Why make your own marshmallows? Well, I happen to have a few reasons:
- Because it's cool to make your own food.
- Because you like to learn new things.
- Because they're friggin delicious.
- Because marshmallows are squishy and fun.
- Because you will not even recognize the store-bought chew-fests after you're done here.
- Because sometimes you forget that things you can buy at the store don't actually have to be made in a factory somewhere.
- Because s'mores will never taste the same.
- Because you CAN.
This recipe definitely requires equipment (hand-held or stand mixer and candy thermometer), but in execution it is SO EASY. These mallows come together in about 10 minutes, then you just have to hang out until they set up. I packed them into a 8x4 loaf pan, then sliced them into oversize cubes for fantastical s'mores.
c/o Epicurious; takes about 2 hours (including set-up time)
1 envelope unflavored gelatin
2 Tbsp + 2 1/2 Tbsp cold water (divided)
2/3 cup sugar
2 1/2 Tbsp corn syrup
*1 medium egg white
1/2 tsp vanilla
*About that egg white: there is a real difference in volume between med-large-and-XL eggs. You only want a medium egg's-worth of white, so if all you have is large or XL, just don't use the whole thing.

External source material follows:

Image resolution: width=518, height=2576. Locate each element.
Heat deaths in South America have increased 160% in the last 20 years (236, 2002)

- Place 2T cold water in a mixer bowl and sprinkle gelatin over top to soften. Let sit for 5-10 minutes.
- Meanwhile, place sugar, corn syrup, salt and remaining 2 1/2 T water in a small pot and set over medium heat. Bring to 240º (watch carefully! it can happen fast!) and remove from heat. Pour into gelatin mixture and whisk to combine. Then hit it with the whisk attachment. Beat on high for 6 minutes (may take longer with hand-held, as many as 10)

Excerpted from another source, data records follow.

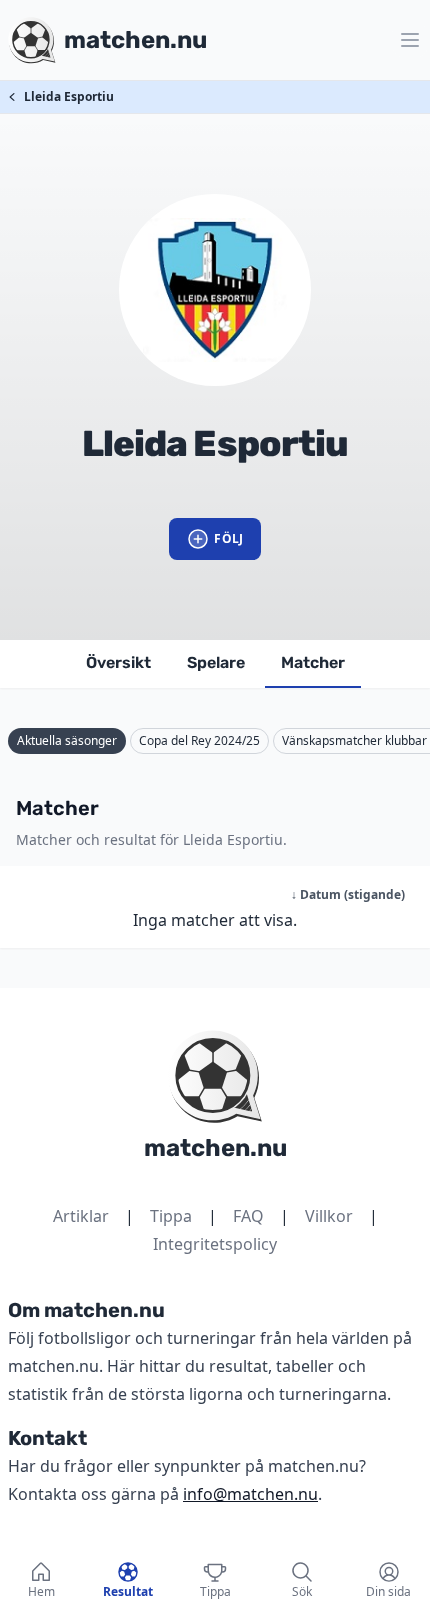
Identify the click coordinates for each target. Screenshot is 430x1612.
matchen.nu (215, 1148)
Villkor (329, 1216)
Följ (228, 538)
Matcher (313, 662)
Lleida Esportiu (69, 96)
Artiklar (81, 1216)
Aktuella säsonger (67, 740)
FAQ (248, 1216)
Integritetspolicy (215, 1244)
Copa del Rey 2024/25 (199, 740)
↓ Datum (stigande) (348, 894)
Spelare (216, 662)
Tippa (171, 1216)
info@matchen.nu (250, 1494)
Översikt (118, 662)
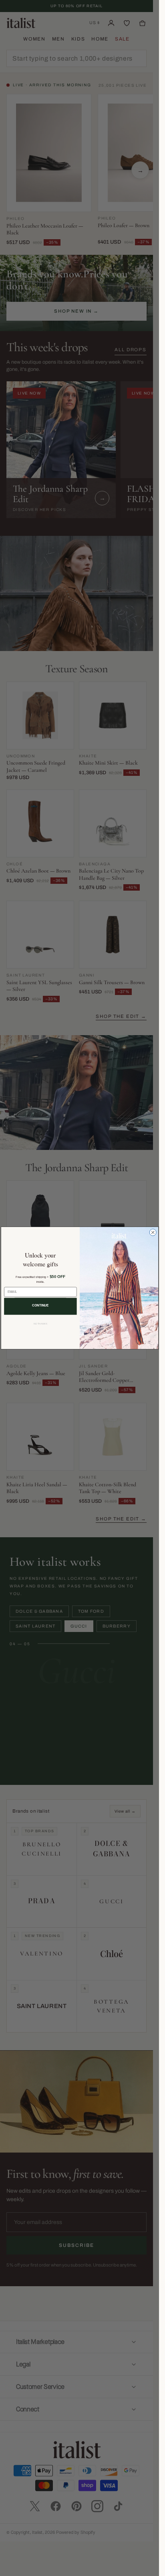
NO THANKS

- In a clean bowl with clean beaters, beat the egg white on high until it holds stiff peaks. Add beaten white and vanilla, then whisk again until well mixed.

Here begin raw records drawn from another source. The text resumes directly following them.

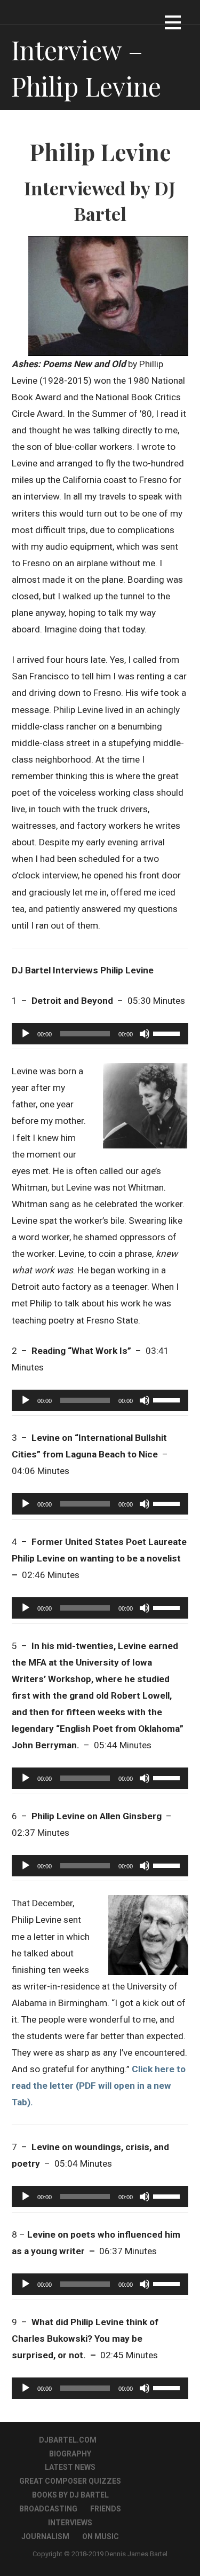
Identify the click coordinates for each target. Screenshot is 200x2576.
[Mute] (144, 1033)
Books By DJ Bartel (70, 2495)
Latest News (70, 2467)
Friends (105, 2508)
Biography (70, 2454)
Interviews (70, 2522)
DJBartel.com (68, 2440)
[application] (100, 1033)
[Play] (25, 1033)
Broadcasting (48, 2508)
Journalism (45, 2536)
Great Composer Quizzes (70, 2481)
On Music (100, 2536)
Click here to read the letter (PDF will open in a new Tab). (99, 2085)
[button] (172, 24)
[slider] (168, 1032)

- Grab a pan that will allow you to make the size marshmallows you want -- i.e. if you want little mallows, spread them thin into a large pan; if you want biggies, go with a smaller receptacle. Grease it well, then scoop mixture in and spread (cooking spray on the spatula goes a long way here). Sprinkle with 2-3 Tbsp powdered sugar and toss in the fridge for a couple of hours.
- When they're ready, dump them out and have the powdered sugar ready. Cut with a greased knife or pair of shears into desired sizes. Toss in plenty of powdered sugar to coat and store in an airtight container for a couple of weeks--if they last!
P.S. You can, in fact, make s'mores on a gas stove. Despite what the fire department might say. Just be aware: without jet-puffed stabilizers, these guys will cook fast, so keep the heat low and be prepared to catch the melting mallow with your handy graham.